Another notable trend: As firms look to diversify their boardrooms in terms of gender, race, and age, they seem to be changing their criteria for candidates. They’re becoming less insistent on board hopefuls having CEO experience, a qualification that applies to a (let’s be honest, mostly white, mostly male) sliver of the business professional population. The PwC report found that 24% of new independent younger directors are current or former CEOs, compared to 37% of the existing class.

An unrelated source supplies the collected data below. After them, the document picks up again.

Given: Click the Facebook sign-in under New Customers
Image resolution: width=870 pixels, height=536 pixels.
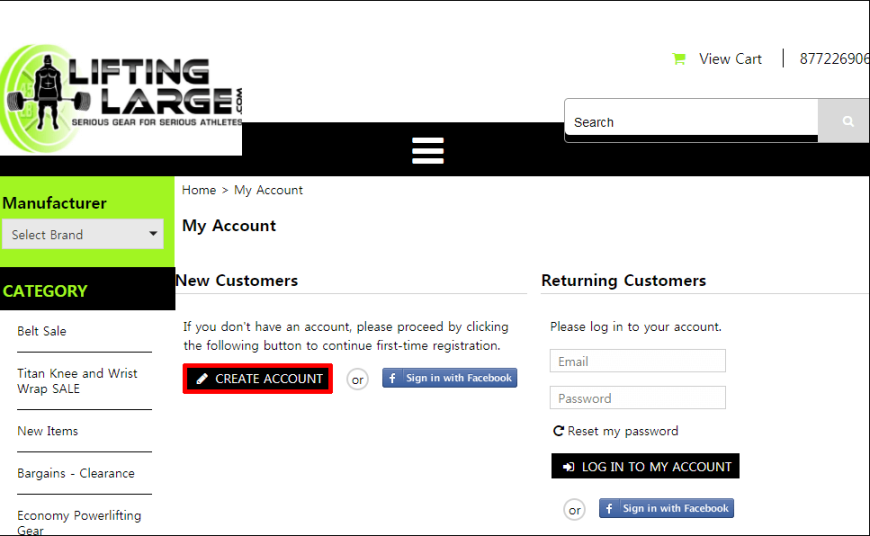Looking at the screenshot, I should [x=449, y=378].
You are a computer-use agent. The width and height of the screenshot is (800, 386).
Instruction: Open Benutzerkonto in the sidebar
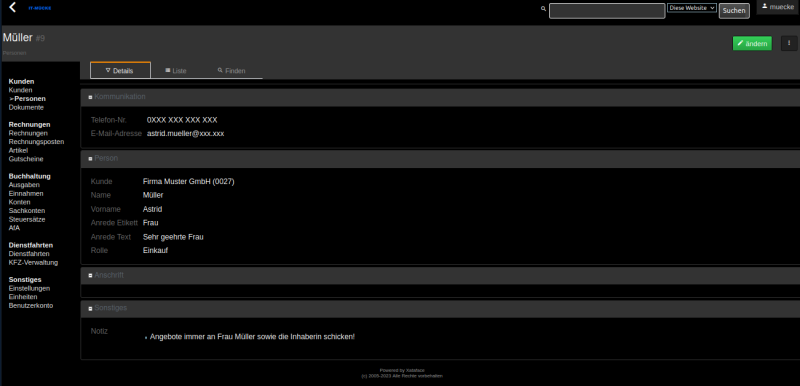tap(31, 305)
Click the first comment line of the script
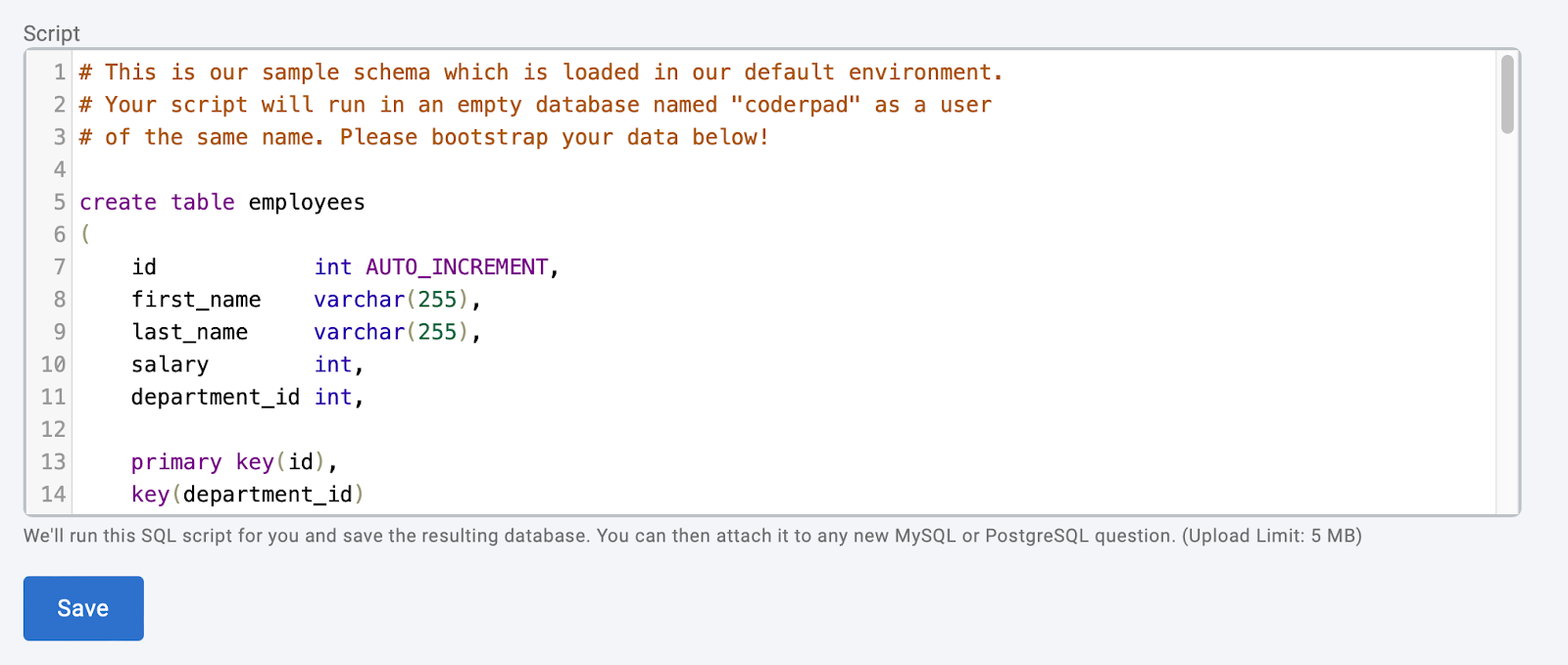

That finding may point to the time crunch CEOs are under, says Paul DeNicola, a principal in PwC’s Governance Insights Center. “CEOs can really no longer commit to more than one board” because of the hours each seat requires. But it also indicates, to some degree, that “boards are not using CEO experience for a yardstick of whether [someone’s] qualified,” DeNicola says. “That expands the pool of candidates.”
Another way boards seem to be adding diversity to their ranks is by expanding in size, rather than waiting for seats to become vacant, which can happen at a downright leisurely pace. “In the S&P 500 overall, more than half of the new women joining boards in 2018 came on when the board increased its size,” the report says. (At the same time, five-year data from global search firm Spencer Stuart finds that across the entire S&P 500 average board size has remained relatively steady at 10.8 directors.)
When TripAdvisor added two female directors—Betsy L. Morgan and Trynka Shineman Blake—earlier this month, it contributed to this trend, boosting its board from eight directors to ten.
“We don’t want to be contained if we see great candidates who bring an element of diversity,” TripAdvisor’s Chief People Officer Beth Grous told me. Having a board that’s varied in terms of gender, background, and ethnicity “helps us have the right kinds of conversations from a more informed position,” she said. (TripAdvisor’s board announcement, it should be noted, came amid criticism of its response to travelers’ sexual assault claims.)
As boards grow to meet investors’ demand for diversity, there is one question that pops to mind: Just how big will they get? “If a board is going to increase its size to add diversity, it’s not going to double,” DeNicola says. Plus, he says, “the benefits of having more diversity” far outweigh “any potential drawbacks of inefficiencies.”